Do ponto de vista do conteúdo, a MP reduz encargos e direitos trabalhistas na contratação de jovens com idade entre 18 e 29 anos e pessoas com mais de 55 anos que estejam há um ano sem emprego. O texto prevê o chamado “contrato verde e amarelo”, com previsão de duração para dois anos e salário máximo de R$ 1.567,50. Dentro dessa nova modalidade, a alíquota de contribuição para o FGTS cai de 8% para 2%, a multa do FGTS em caso de demissão é reduzida de 40% para 20% e o empregador também fica isento do pagamento de contribuição previdenciária, salário-educação, entre outras coisas.
Aliados do Planalto argumentam que, ao reduzir os custos dos patrões, a medida iria ajudar na geração de empregos. Já os opositores protestam afirmando que a proposta cria empregos dentro de uma lógica de precarização e nivela por baixo os direitos trabalhistas.
Caso não seja votada até o dia 20 deste mês, a MP perde a validade e os efeitos. Depois de passar pela Câmara, o texto ainda será votado no plenário do Senado. Por conta disso, os aliados do governo correm contra o tempo para tentar agilizar a tramitação da matéria.
“Isso é uma inversão de prioridades, uma insensatez. Primeiro, temos que cuidar da saúde do povo, dessa pandemia que está aí, e não criar um outro problema pro Brasil. Aprovar isso é gerar mais incerteza e uma insegurança maior também pra população”, critica Carlos Rogério Nunes, da direção nacional da Central dos Trabalhadores e Trabalhadoras do Brasil (CTB). Para o dirigente, “a pauta trabalhista do Congresso deveria ser positiva, e não negativa”.
Transparência
Também sob protestos, o relatório da MP 905 foi aprovado no ultimo dia 17 pela comissão mista que avaliou a pauta no Congresso Nacional. A votação se deu com a presença dos deputados e senadores do colegiado, mas sem a vigilância da imprensa e de entidades da sociedade civil organizada, que não puderam acompanhar de perto o processo por determinação do presidente da comissão, o senador Sérgio Petecão (PSD-AC). Ele vetou o acesso de jornalistas e do público externo alegando que seria um protocolo contra a multiplicação da covid-19.
Apesar da transmissão das sessões pela internet, a nova dinâmica criou dificuldades adicionais no que se refere à transparência e ao acesso a informações de interesse público.
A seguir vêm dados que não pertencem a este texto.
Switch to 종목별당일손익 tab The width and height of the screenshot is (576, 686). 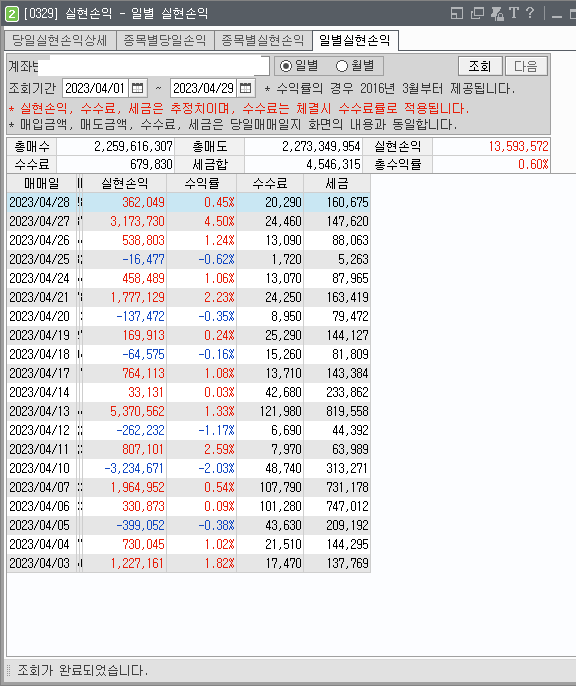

Tais fatores, somados à pressa na tramitação da matéria, dificultaram também o trabalho da imprensa no acompanhamento da MP. Nos bastidores da cobertura, alguns repórteres passaram a ter mais dificuldade com as apurações sobre as articulações políticas que circundam a MP, já que agora os atores envolvidos no jogo não estão todos concentrados no mesmo local por conta da pandemia.
Juliana Nunes, da coordenação-geral do Sindicato dos Jornalistas Profissionais do Distrito Federal (SJPDF), observa esse cenário com preocupação. “É difícil dar conta de cobrir e de colocar pra sociedade o que está posto ali a ponto de ela também conseguir construir uma reflexão sobre a pauta, por isso nós consideramos extremamente açodado o Congresso votar essa MP neste momento, sem que haja um debate público mais amplo e diante desse prejuízo pra própria cobertura jornalística”, afirma.